Базаров придерживается “отрицательного направления” с продуманностью, наследующей размышлениям Сада. Он отрицает Бога, но с тем, чтобы занять по отношению к Природе место бесконечного, свободно волящего судьбы сущего существа. Он именно что верит в ничто — в силу абсолютного отрицания конечно-сущего. Кромсая лягушек, червей и желая ссориться “до истребления” с Аркадием, Базаров желает занять именно позицию силы ничто, той силы, что бесконечно властвует над миром и его “законами”. У меня нет возможности подробно анализировать несомненные знаки либертинажа Базарова: к примеру, подчёркиваемую Тургеневым его апатическую невозмутимость (в первой половине романа) или его желание поставить женские существа на службу своему удовольствию (сцена с соблазнением Фенечки — прямой отзвук либертинского романа 18 века). Интересно для нашей темы выделить в романе другое: дуэль двух существ, живущих в апатии свободы — Базарова и Одинцовой. Отчасти повторяя схему либертинской дуэли из “Первой любви”, отношения Базарова к Одинцовой идут к финалу стремительней: Базаров первым признаётся в любви — и не случайно после этого Одинцова теряет к нему всякий интерес. Признавшийся в любви либертин потерял апатию и фактически уже превратился в жертву, гибель которой — лишь дело времени. Состояние спокойного и насмешливого безразличия более уже не возвращается к Базарову, он расплёскивает свои эмоции и скрытые желания, оказывается вовлечён в дуэль (привет от Лакло!) — нечто уж совсем не возможное для настоящего либертина (Базаров это хорошо понимает), оказывается во власти у чувства любви к собственным родителям… Решив очередной раз поупражнять руку на трупе, Базаров, растерявший всю власть над собой и Природой, погибает, лепеча “красивые фразы”, — что выглядит как закономерный финал.

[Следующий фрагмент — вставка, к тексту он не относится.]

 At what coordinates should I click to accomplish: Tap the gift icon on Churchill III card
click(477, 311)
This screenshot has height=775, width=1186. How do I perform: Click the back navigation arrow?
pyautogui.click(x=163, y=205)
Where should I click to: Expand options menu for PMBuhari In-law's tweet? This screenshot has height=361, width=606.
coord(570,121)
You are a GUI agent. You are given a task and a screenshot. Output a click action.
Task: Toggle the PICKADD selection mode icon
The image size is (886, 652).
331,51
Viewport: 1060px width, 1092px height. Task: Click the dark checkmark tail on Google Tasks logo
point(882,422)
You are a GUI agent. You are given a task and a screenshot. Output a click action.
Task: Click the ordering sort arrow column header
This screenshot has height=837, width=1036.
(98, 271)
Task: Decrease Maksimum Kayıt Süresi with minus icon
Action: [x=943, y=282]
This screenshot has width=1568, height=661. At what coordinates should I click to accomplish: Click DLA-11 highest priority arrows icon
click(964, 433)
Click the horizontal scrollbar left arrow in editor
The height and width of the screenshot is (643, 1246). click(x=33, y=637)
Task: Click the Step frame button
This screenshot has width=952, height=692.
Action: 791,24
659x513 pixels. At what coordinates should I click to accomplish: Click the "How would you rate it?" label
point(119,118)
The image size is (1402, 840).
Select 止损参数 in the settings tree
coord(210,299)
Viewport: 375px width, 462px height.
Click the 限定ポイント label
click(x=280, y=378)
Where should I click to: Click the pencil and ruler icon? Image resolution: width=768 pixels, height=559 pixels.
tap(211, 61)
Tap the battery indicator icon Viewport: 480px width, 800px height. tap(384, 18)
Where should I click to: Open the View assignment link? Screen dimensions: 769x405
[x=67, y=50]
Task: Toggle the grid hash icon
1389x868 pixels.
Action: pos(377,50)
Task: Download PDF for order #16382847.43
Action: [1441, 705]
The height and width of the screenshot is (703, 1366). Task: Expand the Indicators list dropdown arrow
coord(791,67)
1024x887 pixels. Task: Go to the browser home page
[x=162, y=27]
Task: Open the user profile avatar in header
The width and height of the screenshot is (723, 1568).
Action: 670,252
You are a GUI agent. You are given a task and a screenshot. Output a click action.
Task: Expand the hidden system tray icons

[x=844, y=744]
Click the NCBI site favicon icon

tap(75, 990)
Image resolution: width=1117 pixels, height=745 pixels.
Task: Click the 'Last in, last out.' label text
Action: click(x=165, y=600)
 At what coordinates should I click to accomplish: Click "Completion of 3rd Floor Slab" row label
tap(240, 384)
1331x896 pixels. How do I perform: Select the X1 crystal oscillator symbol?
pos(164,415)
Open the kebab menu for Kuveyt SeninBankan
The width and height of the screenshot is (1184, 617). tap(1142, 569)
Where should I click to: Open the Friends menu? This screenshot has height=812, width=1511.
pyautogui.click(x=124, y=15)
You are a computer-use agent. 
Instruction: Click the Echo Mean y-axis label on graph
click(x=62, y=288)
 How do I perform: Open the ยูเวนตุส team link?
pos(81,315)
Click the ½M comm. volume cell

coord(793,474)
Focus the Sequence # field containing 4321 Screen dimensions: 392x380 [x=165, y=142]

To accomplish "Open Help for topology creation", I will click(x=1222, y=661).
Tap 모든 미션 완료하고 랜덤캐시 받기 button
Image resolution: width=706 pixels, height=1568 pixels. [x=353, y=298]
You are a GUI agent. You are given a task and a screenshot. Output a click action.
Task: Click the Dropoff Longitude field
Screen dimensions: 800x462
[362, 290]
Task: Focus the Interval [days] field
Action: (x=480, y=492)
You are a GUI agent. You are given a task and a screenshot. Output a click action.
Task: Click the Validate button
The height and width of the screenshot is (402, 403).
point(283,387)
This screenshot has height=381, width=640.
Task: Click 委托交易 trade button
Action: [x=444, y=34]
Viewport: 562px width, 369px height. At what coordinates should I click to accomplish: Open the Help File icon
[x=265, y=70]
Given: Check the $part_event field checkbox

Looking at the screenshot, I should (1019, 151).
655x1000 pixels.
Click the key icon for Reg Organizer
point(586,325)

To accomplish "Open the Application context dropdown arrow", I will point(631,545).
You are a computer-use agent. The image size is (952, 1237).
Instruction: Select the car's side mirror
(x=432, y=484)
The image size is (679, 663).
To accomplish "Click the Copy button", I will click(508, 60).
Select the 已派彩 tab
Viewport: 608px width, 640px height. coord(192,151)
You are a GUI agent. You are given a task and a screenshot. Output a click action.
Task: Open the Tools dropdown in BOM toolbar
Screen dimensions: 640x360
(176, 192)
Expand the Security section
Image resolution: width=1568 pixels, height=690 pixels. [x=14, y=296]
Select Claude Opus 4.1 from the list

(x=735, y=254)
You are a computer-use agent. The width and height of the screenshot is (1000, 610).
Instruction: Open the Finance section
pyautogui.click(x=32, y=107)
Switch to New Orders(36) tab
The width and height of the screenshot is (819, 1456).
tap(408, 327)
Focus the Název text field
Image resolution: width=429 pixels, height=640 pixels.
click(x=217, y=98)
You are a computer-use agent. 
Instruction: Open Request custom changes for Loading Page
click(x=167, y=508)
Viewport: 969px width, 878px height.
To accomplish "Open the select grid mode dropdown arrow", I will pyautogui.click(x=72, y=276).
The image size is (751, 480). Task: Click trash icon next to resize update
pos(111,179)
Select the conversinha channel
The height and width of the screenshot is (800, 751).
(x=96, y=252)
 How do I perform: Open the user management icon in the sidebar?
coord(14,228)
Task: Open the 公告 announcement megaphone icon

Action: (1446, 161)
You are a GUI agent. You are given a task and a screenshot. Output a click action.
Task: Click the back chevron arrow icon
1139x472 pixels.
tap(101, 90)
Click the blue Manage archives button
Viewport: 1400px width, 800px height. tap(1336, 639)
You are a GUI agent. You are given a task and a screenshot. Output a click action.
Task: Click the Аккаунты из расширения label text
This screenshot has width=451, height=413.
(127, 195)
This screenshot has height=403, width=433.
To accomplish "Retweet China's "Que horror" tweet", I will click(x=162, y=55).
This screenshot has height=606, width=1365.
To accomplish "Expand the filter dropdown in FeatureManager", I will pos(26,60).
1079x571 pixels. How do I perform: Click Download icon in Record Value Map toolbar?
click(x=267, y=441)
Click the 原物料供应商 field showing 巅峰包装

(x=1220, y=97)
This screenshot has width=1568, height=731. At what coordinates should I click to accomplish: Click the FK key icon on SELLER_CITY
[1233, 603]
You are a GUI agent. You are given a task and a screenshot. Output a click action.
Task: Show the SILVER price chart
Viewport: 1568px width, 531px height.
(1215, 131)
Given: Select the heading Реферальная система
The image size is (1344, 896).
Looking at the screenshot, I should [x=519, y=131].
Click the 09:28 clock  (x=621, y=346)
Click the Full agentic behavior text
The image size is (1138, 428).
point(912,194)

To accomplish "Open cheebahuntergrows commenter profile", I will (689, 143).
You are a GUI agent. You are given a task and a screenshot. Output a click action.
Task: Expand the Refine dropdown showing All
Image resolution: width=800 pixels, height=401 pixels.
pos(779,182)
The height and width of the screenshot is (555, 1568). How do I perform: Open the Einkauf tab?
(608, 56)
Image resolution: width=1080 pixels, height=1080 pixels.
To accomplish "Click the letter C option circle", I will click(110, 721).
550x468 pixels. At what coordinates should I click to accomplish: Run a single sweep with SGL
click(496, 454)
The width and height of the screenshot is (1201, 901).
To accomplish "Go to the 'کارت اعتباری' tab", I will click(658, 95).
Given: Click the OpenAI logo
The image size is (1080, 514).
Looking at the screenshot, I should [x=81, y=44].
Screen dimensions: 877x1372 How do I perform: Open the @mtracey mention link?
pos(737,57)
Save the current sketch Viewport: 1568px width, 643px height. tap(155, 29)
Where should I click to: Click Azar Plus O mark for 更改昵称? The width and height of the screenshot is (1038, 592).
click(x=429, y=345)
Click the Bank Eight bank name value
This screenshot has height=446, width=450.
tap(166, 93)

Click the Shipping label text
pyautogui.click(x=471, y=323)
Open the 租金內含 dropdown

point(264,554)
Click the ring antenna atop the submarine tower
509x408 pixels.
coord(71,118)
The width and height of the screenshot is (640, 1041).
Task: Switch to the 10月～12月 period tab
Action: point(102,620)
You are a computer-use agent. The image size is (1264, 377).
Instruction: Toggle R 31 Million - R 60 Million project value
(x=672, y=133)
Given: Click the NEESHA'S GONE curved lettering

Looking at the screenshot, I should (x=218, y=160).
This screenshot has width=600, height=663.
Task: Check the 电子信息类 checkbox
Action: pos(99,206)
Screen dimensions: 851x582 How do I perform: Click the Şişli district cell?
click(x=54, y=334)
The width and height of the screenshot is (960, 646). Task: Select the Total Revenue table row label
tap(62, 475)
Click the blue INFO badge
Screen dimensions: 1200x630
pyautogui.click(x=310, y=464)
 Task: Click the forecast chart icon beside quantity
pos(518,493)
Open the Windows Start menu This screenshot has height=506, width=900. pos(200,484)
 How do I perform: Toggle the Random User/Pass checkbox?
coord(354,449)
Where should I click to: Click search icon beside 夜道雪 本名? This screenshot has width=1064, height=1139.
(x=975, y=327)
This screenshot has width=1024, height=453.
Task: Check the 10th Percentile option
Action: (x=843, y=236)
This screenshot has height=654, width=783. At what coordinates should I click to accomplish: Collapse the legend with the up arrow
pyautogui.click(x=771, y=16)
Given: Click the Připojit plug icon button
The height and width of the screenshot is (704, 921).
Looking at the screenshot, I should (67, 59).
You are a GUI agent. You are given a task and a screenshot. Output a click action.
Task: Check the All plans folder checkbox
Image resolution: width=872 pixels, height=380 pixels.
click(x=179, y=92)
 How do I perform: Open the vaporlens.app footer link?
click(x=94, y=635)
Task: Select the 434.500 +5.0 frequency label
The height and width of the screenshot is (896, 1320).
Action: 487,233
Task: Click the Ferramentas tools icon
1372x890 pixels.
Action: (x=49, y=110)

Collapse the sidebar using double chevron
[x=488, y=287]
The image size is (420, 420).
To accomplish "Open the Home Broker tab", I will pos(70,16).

Интересна же эта соединённость поражения от женщины и поражения от Природы. Находясь в горизонте эроса, в горизонте обладания сущим с позиции свободно волящего субъекта, невозможно войти с Другим в положительные отношения. Он предстаёт только как разрушительная сила ничто, отождествиться с которой либертин, находящийся на трансгрессивной границе превосхождения конечного, может, только обратив силу ничто в силу самоуничтожения. Тем самым он выходит, правда, из столь ценимого им состояния апатии. Остаться в состоянии либертинской апатии и полюбить женщину, т. е. отнестись к ней как другому, в модусе Агапэ — предприятие заведомо невозможное. Это едва ли не главный лейтмотив тургеневского творчества. Но женщина — лишь профиль великого Другого, которым для Тургенева является Природа. Не случайно в одной из сцен “Первой любви” подросток видит во тьме, на фоне полыхающих зарниц, лицо любимой девушки. Ему, оставленному без спасительной активности света, на миг открывается нечто большее и куда более грозное: развёрнутое в фас, лицом к лицу, Другое оказывается ликом Природы, проступающим сквозь черты женщины, сквозь разворачиваемый женский профиль.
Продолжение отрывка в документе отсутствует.